Déambulatoire, sur échasses, ou encore en spectacle contemporain et moderne, nos artistes au-delà de leur maîtrise incomparable et indispensable de la flamme ont su diversifier leurs pratiques. A la fois jongleurs, acrobates et équilibristes, leur palette de talents est surprenante.

Entourés de feux d’artifices, les jongleurs de feu nous proposent de nombreuses disciplines qui ne cessent de s’enrichir, grâce aux agrès utilisés :

Les bolas (et cordes) et les météors font partie d’une catégorie en jonglage appelé le Swinging. C’est le fait de faire tourner un ou des instruments que l’on tient dans la main par son extrémité. Les mèches sont faites en tresses de kevlar, une matière hautement résistante à la chaleur.

Le staff qui fait partie en jonglage de la catégorie du Twirling et du Spinning est l’art de jongler avec un bâton en le contrôlant par le centre et celui de faire tourner des objets entre les doigts ou sur des parties du corps.

Le golo ou bâton du diable composé d’un bâton principal enflammé à ses extrémités et de deux baguettes. Le but de la discipline est de maintenir le bâton dans les airs en lui imprimant un mouvement à l’aide des baguettes tenues dans chaque main.

Le nunchaku artistique est également utilisé : initialement art martial de combat, les nunchakus sont détournés ici dans une optique artistique.

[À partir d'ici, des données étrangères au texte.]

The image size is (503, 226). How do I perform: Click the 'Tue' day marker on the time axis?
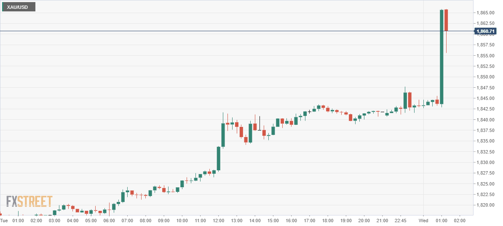coord(4,220)
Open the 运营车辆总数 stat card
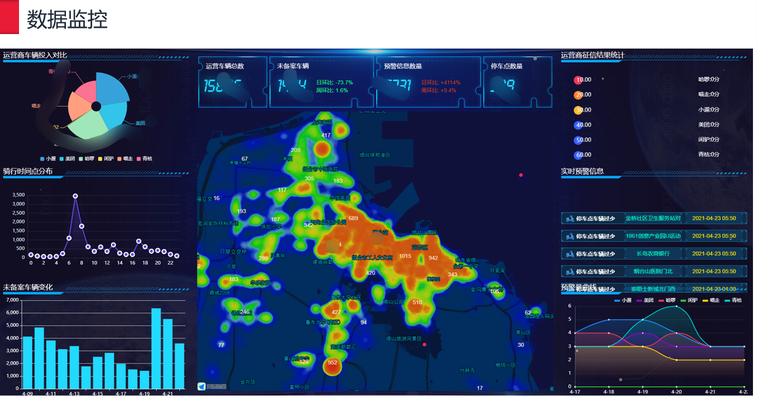This screenshot has height=403, width=758. tap(233, 81)
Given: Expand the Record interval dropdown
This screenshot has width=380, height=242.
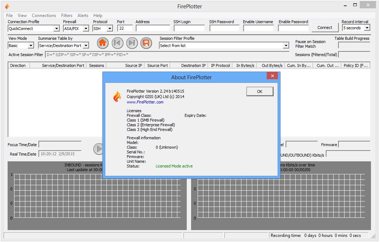Looking at the screenshot, I should point(367,28).
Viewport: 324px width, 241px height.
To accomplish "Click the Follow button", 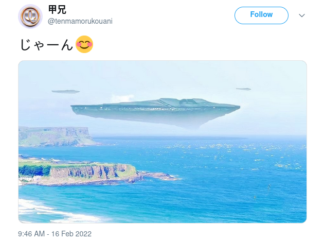I will click(x=261, y=15).
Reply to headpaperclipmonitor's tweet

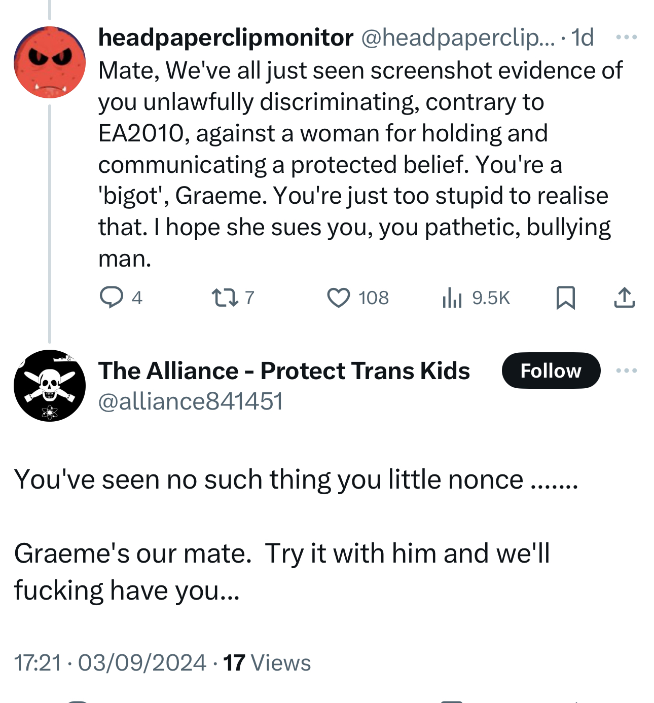coord(112,298)
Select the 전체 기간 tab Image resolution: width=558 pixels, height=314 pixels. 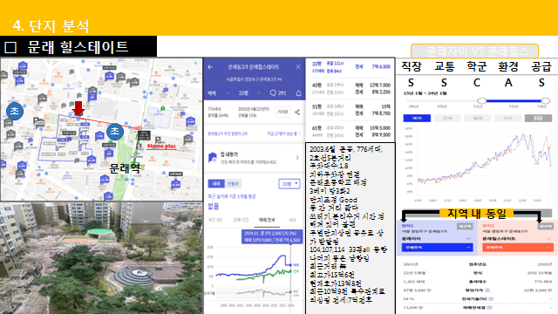tap(241, 220)
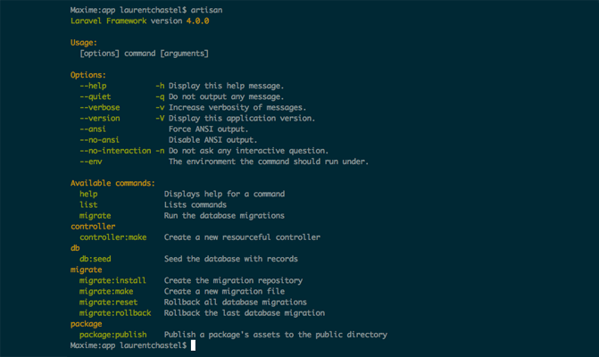The height and width of the screenshot is (357, 599).
Task: Click migrate:rollback command text
Action: pyautogui.click(x=115, y=313)
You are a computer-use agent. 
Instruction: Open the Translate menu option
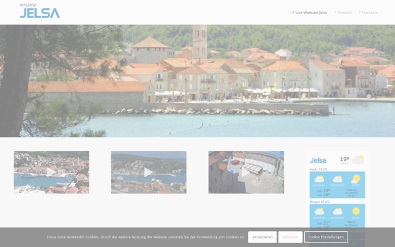[x=368, y=13]
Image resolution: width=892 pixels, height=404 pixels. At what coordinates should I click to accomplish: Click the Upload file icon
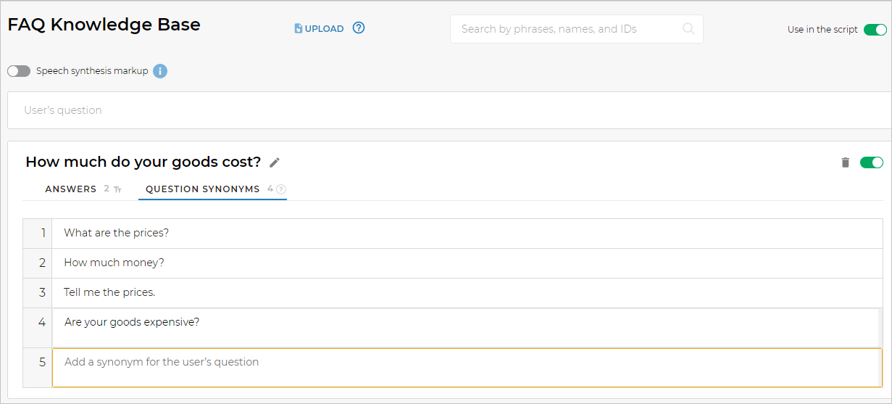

Les mains de feu (en anglais : fire hands ou palm torches) consistent à utiliser de petites flammes autour des mains pour valoriser une expression corporelle. Cette pratique vient de la danse orientale qui utilise toute sorte d’accessoires pour agrémenter les techniques de danses du ventre. Les doigts de feu sont pareils à des griffes de métal prolongeant les doigts et portant de petites mèches aux extrémités.